Primary care providers (PCPs) and nurse practitioners (NPs) can safely and effectively manage care for patients with hepatitis C virus (HCV), using new drugs, according to a study published online August 7 in the Annals of Internal Medicine.

ASCEND (A Phase IV Pilot Study to Assess Community-Based Treatment Efficacy in Chronic Hepatitis C Monoinfection and Coinfection With HIV in the District of Columbia) is the first study to prospectively compare outcomes for treating HCV with direct-acting antivirals delivered by nonspecialists vs specialists in a real-world setting serving mostly urban, impoverished patients.

“[T]hese results support decentralization of HCV treatment to facilitate greater therapeutic capacity for the many patients who remain untreated,” Sarah Kattakuzhy, MD, from the University of Maryland School of Medicine, Baltimore, and colleagues write.

To evaluate the efficacy and safety of direct-acting antivirals delivered independently by nonspecialists, researchers conducted a nonrandomized open-label trial in 13 urban community health centers in the District of Columbia. The study included 600 patients (96% black, 69% male, 20% with cirrhosis). The researchers nonrandomly assigned patients to receive HCV therapy (ledipasvir-sofosbuvir) from licensed NPs (n = 150; 25%), PCPS (n = 160; 27%) or specialists (n = 290; 48%). All providers received the same 3-hour guideline-based training for providing anti-HCV therapy with ledipasvir-sofosbuvir.

 The primary endpoint was sustained viral response, or undetectable HCV RNA viral load 12 weeks after completing treatment.
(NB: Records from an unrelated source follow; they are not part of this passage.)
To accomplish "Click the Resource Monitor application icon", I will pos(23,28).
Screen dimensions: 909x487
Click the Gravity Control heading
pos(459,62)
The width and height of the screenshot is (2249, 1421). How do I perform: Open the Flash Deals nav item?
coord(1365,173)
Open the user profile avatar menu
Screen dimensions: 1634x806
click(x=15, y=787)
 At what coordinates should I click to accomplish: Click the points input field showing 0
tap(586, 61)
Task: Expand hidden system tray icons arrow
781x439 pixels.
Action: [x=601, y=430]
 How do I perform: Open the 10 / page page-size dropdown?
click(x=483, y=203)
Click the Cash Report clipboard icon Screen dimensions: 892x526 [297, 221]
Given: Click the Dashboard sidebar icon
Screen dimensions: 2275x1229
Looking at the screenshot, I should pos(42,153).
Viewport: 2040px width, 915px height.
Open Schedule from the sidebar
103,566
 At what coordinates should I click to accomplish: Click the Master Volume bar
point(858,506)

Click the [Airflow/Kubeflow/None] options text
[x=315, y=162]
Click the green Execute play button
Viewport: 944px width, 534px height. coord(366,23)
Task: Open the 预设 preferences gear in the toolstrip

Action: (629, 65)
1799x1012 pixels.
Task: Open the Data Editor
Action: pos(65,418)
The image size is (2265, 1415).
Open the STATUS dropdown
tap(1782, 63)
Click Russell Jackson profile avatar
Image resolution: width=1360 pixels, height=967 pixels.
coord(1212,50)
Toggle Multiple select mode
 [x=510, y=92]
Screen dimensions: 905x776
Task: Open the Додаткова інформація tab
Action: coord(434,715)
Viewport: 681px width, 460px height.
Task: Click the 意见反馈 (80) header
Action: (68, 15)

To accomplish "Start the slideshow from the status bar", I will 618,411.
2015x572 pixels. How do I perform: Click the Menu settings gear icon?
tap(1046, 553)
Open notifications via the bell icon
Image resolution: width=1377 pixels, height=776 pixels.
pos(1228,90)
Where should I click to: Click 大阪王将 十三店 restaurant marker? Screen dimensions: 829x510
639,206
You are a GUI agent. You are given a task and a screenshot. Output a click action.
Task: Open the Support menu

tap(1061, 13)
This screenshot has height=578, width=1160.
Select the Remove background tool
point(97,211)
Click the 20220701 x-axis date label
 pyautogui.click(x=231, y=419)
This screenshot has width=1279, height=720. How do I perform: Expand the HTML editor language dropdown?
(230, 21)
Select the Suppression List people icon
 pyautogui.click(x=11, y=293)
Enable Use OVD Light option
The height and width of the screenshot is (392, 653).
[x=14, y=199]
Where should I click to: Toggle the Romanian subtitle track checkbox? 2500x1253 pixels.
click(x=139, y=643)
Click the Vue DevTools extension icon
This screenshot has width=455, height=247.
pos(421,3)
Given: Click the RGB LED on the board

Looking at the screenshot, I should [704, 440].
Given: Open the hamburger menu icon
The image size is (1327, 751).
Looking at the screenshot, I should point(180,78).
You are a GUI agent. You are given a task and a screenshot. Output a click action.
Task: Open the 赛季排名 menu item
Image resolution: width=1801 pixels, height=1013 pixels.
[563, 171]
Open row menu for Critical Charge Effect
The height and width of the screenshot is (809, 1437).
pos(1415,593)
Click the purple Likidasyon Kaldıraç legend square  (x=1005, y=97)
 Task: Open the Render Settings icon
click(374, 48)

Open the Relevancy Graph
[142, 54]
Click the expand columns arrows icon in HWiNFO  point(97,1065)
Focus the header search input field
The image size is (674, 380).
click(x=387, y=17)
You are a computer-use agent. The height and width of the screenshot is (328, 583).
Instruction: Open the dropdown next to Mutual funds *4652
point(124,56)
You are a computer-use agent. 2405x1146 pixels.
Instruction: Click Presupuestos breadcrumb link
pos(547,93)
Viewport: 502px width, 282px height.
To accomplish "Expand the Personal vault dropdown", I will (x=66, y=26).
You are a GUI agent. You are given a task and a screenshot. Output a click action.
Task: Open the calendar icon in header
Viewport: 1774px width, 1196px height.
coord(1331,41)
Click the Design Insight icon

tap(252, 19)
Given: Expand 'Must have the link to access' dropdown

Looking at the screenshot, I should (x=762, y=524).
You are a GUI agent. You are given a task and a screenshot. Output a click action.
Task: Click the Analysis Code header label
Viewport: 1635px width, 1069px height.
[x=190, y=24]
Results showed that 516 patients achieved sustained viral response, for a response rate of 86.0% (95% confidence interval [CI], 83.0% – 88.7%).

Patients had similar sustained viral response rates no matter which provider they saw (NPs, 89.3% [95% CI, 83.3% –  93.8%]; PCPs, 86.9% [95% CI, 80.6% – 91.7%]; specialists, 83.8% [96% CI, 79.0% – 87.8%]).

Results were similar when adjusted for age, sex, race, HIV, and cirrhosis.

Cure rates were slightly lower but consistent with these findings in patients with HIV or cirrhosis, suggesting nonspecialists could effectively provide treatment even in more complex patients.

Patients tolerated therapy well, with 98% of adverse events judged grade 1 or 2. Only three patients discontinued treatment as a result of therapy (severe headache, rash, severe gastroesophageal reflux disease).

Direct-acting antivirals can result in high cure rates for HCV, but currently require referral for specialist care. Approximately 2.7 million Americans have HCV, a number far too high for specialists to provide anti-HCV therapy.

Past studies have suggested that partially shifting the task of treating uncomplicated HCV to nonspecialists may increase access to HCV treatment without affecting cure rates. However, limited evidence exists to support this approach.

The authors noted several limitations, including the study’s nonrandomized design. Also, the drugs used in this study had limited dosing variation and few drug–drug interactions. Results may not generalize to medications with more complex dosing.

Finally, providers dispensed the medication directly at the clinic, thus avoiding prior authorization and other restrictions placed by public and private insurance.

“Because of these requirements, most PCPs and NPs in the United States currently are not permitted to provide independent HCV treatment. The ASCEND investigation suggests that such provider restrictions are not supported by evidence and stand as unnecessary hurdles in the HCV care continuum. Reversal of such policies might allow rapid escalation of safe, effective therapy for HCV infection and improve the care of patients living with this potentially fatal disease,” the authors concluded.

The study was funded by the National Institutes of Health and Gilead Sciences. One or more authors reports grants, nonfinancial support, and/or stock ownership from one or more of the following: Gilead Sciences, Merck, Pfizer, Johnson & Johnson.